Given request =
Continue the article about the 2011 Boston commercial real estate market forecast from its last sentence.

Document passage =
SIOR/NAIOP holds annual end of the year forecast

January 13, 2011 - Spotlights

Tom Farrelly, chapter president, welcoming the attendees.

Shown (from left) are: Chuck Kavoogian, Tom Farrelly, SIOR, and Ron Perry.

The New England Chapter of SIOR and Mass. Chapter of NAIOP on Thursday, Dec. 2 held its annual end of the year commercial real estate market review and forecast for 2011. Approximately 300 commercial real estate practitioners attended the event at the Seaport Hotel. Tom Farrelly, the new SIOR 2011 Chapter president made the introductions to the audience and thanked the sponsors for this event and then introduced NAIOP Chapter president Sarah Abrams. Abrams introduced the Economic Forecaster and the expert panelists.
Following is a summary of their presentations.
Bill Wheaton, professor, MIT Center for Real Estate
Global Market
Wheaton stated that the last two decades have become more complex to describe due to the global capital market and how it has affected Boston real estate. The national and international capital markets in the last two decades have really impacted what happens in Boston. It is more macro and not micro in terms of the international impact on local capitalization rates. In 1990, the office cap rates in 30 U.S. markets have a spread in the cap rate range (low to high range) of 400-600 bps. But in 2000 the cap rate spreads narrowed to 400 bps and in the last couple of years the cap rate difference is 250 bps; it has narrowed. Cap rates are lower now (6-8.5%) compared to the broader range in 1991 of 4-14%.
What is in a cap rate?
There are four factors that influence cap rates. 1. U.S .Treasury rates have gone from 7.5% to 3% based on global factors and not Boston influences. 2. The risk premium is 2-4%. 3. Illiquidity or availability of debt is 1-3%. 4. Availability of debt has added 100-300 bps over the last 20 years. Expected income growth (the Boston component) is based on the local economy. So 3 of the 4 factors are due to international trends.

Dataset =
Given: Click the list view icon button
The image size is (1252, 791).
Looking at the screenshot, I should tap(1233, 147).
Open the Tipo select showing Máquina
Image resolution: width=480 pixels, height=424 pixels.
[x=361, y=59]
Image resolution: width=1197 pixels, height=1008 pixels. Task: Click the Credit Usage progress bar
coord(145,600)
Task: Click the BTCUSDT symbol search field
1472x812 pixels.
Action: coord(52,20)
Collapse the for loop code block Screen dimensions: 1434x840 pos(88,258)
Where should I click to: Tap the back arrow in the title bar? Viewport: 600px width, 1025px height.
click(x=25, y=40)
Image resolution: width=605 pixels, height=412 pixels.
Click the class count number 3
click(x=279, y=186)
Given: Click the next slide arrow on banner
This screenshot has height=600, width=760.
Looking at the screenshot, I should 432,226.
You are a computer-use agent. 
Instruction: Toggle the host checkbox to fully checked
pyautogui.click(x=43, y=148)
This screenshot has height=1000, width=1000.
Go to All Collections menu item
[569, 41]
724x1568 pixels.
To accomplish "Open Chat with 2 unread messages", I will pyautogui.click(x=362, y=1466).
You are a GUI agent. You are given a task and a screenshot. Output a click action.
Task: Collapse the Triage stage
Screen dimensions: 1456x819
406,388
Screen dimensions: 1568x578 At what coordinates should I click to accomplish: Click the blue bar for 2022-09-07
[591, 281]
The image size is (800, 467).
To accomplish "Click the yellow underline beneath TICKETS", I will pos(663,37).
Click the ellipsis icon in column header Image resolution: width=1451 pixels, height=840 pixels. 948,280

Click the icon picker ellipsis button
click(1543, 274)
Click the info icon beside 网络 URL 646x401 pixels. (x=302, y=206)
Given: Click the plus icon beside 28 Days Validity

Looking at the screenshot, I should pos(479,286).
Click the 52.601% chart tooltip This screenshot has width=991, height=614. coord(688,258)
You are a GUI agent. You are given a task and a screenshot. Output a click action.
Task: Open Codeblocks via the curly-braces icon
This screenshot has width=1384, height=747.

Exercise answer =
Savings
The savings rate internationally has been in the 20-40% range in such regions as India, Asia, etc., but not in the U.S. The international saver is a potential investor of capital and that savings account wants to be invested somewhere. The amount of saving dollars is a large pool of capital internationally. It wants safe investments like a bank or U.S. Treasuries. The global savings rate is increasing dramatically, but the interest rates on bonds are falling and will continue to decrease.
Risk Premium
The risk premium has been increasing since 1970. The last 20 years, it has increased because there is a flight to safe assets. Therefore "risk" demands a higher return. With 4% Treasuries, cap rates will continue to drop because there is too much capital and a ton of debt. The supply of debt is greater than the demand for debt. With a ton of debt, the market needs equity partners. Capital is flowing due to Asia savers, the Feds and other factors. Pricing is indiscriminate and cap rates are bouncing up 200 bps. Wheaton predicts that cap rates will come down more over the next five years as there will be a continued flood of capital. This capital will find its way to Boston.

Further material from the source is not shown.